Następnie pierdzenie o Uranie. Co to kurwa jest "oryginał Uranu"? Bo, jeśli mowa o Uranie występującym naturalnie to śpieszę donieść Pani Helen, że w Iraku nie jest stosowany ów naturalnie występujący Uran w głowicach amerykańskich rakiet. Jest, zaś stosowany tzw. uran zubożony, czyli naturalny pozbawiony pewnej ilości izotopów radioaktywnych 235, czy 234, które to są usuwane celem użycia do wzbogacania Urany, choćby stosowanego w elektrowniach atomowych. Uran zubożony wykazuje o 60% mniejsze właściwości promieniotwórcze, niż naturalny. W związku z tym, ci biedni Irakijczycy mają większe szanse na zetknięcie z silną promieniotwórczością urany kopiąc we własnym ogródku, jak wiadomo uran w niewielkich ilościach, występuje naturalnie w glebie. Pani Helen, tak jak gro pierdolniętych dzieci czasu amerykańskiej sraczki z powodu nuklearnej wojny, której tatuś zapewne kopał własnymi rękami schron atomowy w latach 60. ma całkowicie zaciemniony obraz, a słowo radioaktywność wywołuje w nich palpitacje serca.
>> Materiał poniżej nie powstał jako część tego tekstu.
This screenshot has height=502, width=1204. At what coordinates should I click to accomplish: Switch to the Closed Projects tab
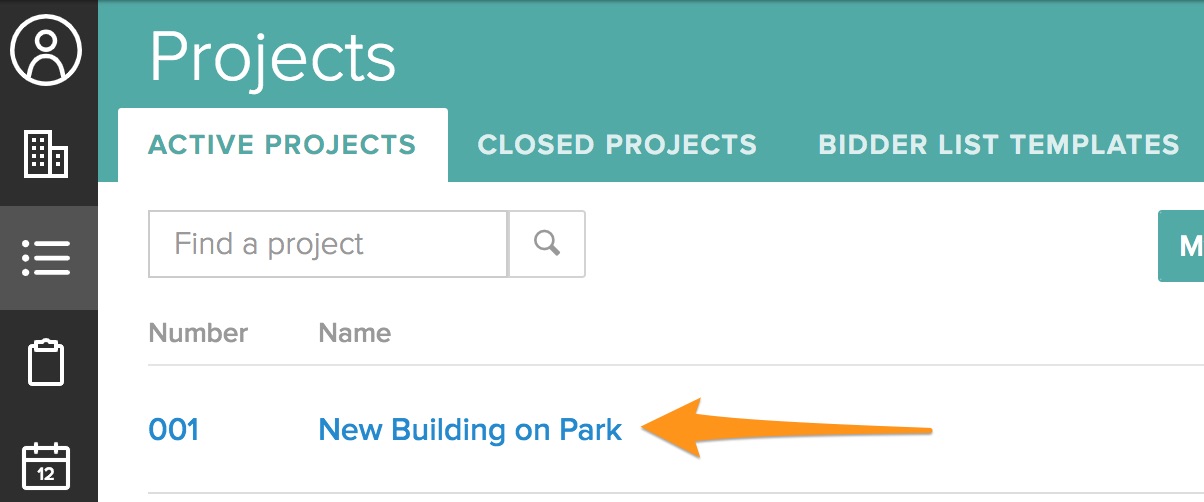(x=617, y=145)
Patrząc na skutki działań amerykańskich rakiet naukowo ci biedni Irakijczycy nie cierpią z powodu promieniotwórczości Uranu, ale dlatego, że ów Uran to cholerny pierwiastek ciężki, który ma największą liczbę atomową z pierwiastków występujących na Ziemi, więc jest groźniejszy od innego takowego metalu ciężkiego, którym jest ołów.
Następne mistrzowskie stwierdzenie to: Każde promieniowanie jest złe, bo pomijam już wybitne informacje o czasach rozpadu kolejnych izotopów i opinie typu, że skażenie czymkolwiek będzie się trwało, aż po wsze czasy {czyli Pani Helen wie kiedy będzie koniec czasu, gratuluję
} Najlepiej dla ludzkości byłoby, gdyby Pani Helen strzeliła sobie w łeb. Skoro każde promieniowanie jest złe, a Pani Helen jak każdy człowiek promieniuje codziennie, nie dość, że sama pozbawiłaby się ciężkiego żywota pełnego srania się z powodu radioaktywności wszystkiego to jeszcze swoim czynem ulżyłaby reszcie ludzkości zmniejszając codzienną dawkę promieniowania emitowanego. Paniusia Helen, jednak nie promieniuje zapewne, skoro by tak była, a traktuje to tak stanowczo: Każde promieniowanie jest złe, na pewno dawno, by to zrobiła nie chcąc być piątą kolumną ludzkości. Mój wniosek, stąd płynący, że wspomniana Pani człowiekiem nie jest .
W takich wypowiedziach każde zdanie warto analizować pięć razy, bo pseudofachowców nie mało. Ja, zaś za Gargamelem stwierdzę: Jak Ja nienawidzę pseudofachowców.